▸ **DATA SUPPLIED**
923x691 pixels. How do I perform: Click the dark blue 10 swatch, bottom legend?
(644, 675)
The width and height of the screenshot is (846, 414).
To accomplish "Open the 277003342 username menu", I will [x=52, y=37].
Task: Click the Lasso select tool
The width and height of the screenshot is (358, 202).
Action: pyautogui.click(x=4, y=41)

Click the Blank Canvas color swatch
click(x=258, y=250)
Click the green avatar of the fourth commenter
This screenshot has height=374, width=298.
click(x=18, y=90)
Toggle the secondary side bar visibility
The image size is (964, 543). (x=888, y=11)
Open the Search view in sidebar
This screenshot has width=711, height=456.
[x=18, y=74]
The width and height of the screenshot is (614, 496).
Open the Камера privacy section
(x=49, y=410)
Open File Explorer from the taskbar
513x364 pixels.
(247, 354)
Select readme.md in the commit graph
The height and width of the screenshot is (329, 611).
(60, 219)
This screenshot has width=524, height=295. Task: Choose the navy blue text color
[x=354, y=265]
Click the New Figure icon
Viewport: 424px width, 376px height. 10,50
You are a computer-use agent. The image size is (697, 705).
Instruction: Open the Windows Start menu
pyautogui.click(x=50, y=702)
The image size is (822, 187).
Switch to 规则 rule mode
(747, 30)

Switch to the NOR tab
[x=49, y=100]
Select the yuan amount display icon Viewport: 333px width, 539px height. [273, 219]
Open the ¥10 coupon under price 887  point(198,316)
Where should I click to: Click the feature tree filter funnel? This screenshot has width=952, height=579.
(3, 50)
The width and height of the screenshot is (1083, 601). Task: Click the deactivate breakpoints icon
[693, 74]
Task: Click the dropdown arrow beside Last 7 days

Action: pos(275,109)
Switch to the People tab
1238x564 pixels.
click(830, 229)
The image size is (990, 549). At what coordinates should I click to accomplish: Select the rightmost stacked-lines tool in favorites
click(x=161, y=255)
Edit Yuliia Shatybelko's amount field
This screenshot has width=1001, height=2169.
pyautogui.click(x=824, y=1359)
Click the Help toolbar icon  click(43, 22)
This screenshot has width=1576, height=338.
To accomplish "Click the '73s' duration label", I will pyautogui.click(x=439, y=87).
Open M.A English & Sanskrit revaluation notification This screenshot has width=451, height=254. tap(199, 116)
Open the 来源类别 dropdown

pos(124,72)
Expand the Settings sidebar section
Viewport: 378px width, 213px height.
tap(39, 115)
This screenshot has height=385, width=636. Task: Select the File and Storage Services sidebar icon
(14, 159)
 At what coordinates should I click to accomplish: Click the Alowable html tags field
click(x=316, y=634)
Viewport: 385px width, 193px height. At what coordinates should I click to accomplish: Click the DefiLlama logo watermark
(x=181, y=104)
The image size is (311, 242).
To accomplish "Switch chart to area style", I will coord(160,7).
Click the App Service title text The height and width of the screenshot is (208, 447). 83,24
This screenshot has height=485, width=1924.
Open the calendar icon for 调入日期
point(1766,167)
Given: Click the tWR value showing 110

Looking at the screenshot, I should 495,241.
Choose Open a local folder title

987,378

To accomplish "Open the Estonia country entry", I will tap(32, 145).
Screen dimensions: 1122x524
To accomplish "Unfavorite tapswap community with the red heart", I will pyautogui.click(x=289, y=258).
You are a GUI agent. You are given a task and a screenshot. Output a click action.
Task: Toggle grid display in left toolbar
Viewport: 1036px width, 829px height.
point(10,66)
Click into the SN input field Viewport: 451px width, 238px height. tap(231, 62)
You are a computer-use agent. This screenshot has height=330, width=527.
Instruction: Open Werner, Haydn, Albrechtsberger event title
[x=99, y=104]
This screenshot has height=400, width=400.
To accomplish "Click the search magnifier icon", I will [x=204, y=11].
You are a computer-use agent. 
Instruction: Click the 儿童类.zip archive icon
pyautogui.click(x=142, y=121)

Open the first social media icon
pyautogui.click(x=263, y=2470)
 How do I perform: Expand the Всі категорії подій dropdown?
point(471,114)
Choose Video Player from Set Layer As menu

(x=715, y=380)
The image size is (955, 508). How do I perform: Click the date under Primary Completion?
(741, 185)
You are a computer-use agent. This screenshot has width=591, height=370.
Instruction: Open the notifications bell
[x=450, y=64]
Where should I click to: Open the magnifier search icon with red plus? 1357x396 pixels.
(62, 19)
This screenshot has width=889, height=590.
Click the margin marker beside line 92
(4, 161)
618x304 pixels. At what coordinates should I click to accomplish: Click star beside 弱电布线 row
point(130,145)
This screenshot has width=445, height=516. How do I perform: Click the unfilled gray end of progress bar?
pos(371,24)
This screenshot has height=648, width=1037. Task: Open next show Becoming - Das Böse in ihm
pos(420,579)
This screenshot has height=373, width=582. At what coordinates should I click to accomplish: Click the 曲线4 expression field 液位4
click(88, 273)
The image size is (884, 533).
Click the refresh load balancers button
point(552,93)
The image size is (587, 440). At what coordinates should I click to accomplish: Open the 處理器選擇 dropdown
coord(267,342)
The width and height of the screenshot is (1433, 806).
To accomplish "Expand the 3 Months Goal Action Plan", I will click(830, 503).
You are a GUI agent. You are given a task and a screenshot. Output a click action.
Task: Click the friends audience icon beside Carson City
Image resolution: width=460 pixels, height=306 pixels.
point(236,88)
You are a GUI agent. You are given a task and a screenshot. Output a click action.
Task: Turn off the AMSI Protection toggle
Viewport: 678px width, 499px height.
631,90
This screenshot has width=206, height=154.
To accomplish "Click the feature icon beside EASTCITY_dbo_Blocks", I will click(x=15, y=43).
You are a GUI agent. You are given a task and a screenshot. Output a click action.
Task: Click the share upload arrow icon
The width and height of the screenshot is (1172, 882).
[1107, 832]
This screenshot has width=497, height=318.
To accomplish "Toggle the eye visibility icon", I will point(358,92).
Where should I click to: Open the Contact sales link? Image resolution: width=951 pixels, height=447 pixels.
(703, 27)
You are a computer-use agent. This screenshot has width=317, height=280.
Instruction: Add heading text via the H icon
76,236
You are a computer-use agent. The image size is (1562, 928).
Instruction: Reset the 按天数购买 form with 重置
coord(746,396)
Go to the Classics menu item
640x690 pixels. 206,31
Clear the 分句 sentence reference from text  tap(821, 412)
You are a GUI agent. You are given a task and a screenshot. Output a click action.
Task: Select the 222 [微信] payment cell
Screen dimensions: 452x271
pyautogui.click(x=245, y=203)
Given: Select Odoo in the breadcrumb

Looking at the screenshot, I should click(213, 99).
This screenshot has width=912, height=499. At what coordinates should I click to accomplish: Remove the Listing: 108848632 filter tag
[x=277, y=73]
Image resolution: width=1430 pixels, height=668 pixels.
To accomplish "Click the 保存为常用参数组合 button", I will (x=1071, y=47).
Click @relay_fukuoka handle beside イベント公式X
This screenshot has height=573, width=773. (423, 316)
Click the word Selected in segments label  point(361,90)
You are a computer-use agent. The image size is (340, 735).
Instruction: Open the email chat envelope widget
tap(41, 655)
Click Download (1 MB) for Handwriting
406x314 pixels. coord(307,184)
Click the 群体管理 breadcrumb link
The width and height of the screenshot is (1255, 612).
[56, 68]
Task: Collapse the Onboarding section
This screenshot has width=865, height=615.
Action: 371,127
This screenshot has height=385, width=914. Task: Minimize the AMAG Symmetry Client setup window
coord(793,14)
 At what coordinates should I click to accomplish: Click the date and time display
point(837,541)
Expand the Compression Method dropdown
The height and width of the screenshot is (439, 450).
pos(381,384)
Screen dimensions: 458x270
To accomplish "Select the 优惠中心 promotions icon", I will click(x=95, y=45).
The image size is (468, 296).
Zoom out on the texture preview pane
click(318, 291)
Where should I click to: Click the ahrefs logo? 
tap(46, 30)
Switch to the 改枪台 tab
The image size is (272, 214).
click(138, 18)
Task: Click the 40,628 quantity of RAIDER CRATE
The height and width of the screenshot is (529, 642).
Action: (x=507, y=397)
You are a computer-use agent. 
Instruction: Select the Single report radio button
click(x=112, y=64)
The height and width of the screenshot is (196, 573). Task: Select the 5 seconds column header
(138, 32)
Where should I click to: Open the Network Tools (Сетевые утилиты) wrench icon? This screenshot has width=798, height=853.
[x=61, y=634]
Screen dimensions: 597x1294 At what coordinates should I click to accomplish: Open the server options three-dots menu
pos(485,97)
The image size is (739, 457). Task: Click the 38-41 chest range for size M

▸ **PROBLEM STATEMENT**
All lines of the records above with the word "toolbar" in them are to be copied.

▸ **RESULT FOR THIS TASK**
Click the Help toolbar icon  click(43, 22)
Task: Toggle grid display in left toolbar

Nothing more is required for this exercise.